## Texto dado
O assunto é sério, mas é difícil não dar risada com o caso de Chris Pincher, cujo sobrenome significa o que belisca, ou beliscador.
Depois de uma noite de bebedeira e assédio sexual a dois homens num clube fechado, Pincher foi afastado do posto de vice-líder do Partido Conservador, ou principal assessor do “whip”, o encarregado da disciplina partidária.
Como é comum em casos similares, ele tinha uma longa ficha de desvios de comportamento, inclusive uma ocasião em que passou a mão na parte de dentro da coxa de outro parlamentar.
Já seria um constrangimento para o governo se Boris Johnson não tivesse recorrido a uma conhecida tática: negar tudo. Quando a realidade fática vai aparecendo, ele vai mudando de versão.
Boris já está com a ficha suja em seu próprio partido por causa dessa relação elástica com os fatos. Os escândalos são pequenos, alguns até ridículos, mas ficam pior ainda por causa das mentiras.

(Registros salvos)

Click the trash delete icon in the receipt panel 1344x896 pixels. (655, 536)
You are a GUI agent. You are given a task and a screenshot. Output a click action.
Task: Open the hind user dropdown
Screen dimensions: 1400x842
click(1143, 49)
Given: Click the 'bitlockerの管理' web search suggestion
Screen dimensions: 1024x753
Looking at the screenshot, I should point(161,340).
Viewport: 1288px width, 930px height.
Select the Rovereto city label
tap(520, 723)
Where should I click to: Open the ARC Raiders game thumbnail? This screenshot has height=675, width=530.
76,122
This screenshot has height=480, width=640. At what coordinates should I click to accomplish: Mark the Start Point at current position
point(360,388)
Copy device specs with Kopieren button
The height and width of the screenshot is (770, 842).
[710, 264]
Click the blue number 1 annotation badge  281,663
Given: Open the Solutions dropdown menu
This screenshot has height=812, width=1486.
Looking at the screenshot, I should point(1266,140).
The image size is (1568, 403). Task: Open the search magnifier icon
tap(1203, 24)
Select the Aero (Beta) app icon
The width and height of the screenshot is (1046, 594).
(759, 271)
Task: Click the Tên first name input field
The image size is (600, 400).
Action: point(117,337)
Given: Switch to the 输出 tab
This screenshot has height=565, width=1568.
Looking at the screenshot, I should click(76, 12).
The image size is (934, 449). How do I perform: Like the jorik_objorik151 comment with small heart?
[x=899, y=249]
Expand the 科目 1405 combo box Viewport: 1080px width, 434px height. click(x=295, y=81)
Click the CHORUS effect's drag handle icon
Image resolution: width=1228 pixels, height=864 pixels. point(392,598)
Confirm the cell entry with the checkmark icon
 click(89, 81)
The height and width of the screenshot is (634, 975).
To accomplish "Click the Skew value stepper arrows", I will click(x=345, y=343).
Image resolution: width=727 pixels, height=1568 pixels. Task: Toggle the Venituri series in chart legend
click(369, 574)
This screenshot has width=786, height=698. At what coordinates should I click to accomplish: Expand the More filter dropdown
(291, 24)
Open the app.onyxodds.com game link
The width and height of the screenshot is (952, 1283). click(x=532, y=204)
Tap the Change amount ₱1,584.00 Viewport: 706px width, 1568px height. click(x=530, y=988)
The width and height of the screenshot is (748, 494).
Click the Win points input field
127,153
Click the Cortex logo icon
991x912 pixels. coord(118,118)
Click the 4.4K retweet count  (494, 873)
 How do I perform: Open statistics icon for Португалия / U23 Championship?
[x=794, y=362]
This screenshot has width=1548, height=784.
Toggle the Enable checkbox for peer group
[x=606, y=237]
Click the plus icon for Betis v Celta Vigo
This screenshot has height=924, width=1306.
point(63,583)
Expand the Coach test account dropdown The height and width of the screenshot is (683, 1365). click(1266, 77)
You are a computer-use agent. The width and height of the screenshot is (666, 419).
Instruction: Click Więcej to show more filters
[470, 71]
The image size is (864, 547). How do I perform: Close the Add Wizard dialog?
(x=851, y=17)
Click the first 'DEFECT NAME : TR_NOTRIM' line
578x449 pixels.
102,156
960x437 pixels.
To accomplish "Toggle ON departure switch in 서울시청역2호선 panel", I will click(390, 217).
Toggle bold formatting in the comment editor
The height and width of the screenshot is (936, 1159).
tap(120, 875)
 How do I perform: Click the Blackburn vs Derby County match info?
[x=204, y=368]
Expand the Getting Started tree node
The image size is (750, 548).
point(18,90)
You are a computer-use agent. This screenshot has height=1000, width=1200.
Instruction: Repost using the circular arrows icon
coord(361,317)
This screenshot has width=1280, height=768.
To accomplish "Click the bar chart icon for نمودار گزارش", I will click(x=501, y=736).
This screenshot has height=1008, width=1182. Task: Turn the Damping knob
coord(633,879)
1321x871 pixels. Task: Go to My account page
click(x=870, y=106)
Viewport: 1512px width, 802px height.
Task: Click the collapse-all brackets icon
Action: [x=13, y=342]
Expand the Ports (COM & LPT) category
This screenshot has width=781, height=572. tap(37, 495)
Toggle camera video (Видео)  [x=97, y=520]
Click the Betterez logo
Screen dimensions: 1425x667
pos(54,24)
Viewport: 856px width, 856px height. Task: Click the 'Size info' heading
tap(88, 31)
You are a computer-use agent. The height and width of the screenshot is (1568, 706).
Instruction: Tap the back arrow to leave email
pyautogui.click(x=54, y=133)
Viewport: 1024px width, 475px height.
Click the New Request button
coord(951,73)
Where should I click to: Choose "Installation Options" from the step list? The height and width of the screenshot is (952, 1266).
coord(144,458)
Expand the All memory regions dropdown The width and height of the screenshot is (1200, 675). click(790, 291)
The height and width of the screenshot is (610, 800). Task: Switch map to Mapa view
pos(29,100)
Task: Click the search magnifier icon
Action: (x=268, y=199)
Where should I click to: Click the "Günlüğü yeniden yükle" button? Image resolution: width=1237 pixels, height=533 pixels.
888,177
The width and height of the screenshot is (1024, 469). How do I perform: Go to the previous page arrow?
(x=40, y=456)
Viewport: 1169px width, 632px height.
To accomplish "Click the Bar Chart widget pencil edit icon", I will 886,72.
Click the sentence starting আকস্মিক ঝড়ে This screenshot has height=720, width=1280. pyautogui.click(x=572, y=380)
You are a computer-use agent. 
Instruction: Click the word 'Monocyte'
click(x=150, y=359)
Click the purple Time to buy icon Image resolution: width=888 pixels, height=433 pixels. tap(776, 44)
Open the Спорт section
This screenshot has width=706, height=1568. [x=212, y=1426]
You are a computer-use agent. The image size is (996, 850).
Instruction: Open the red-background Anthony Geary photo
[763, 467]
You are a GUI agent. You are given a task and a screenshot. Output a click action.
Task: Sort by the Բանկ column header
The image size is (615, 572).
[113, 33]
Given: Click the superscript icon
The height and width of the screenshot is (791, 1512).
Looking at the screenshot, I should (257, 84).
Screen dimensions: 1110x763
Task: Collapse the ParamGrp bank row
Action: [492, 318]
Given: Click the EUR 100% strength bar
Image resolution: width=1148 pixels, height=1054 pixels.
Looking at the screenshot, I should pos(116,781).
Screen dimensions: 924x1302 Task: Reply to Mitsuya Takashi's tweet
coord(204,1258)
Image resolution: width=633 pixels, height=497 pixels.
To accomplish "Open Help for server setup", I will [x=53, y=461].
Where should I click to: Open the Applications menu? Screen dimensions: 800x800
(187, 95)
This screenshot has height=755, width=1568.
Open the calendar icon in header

## O que se pede
Reproduza sem alterações o trecho do texto sobre o caso Chris Pincher que vai de "Já seria um" a "mudando de versão.".

## Espaço da resposta
Já seria um constrangimento para o governo se Boris Johnson não tivesse recorrido a uma conhecida tática: negar tudo. Quando a realidade fática vai aparecendo, ele vai mudando de versão.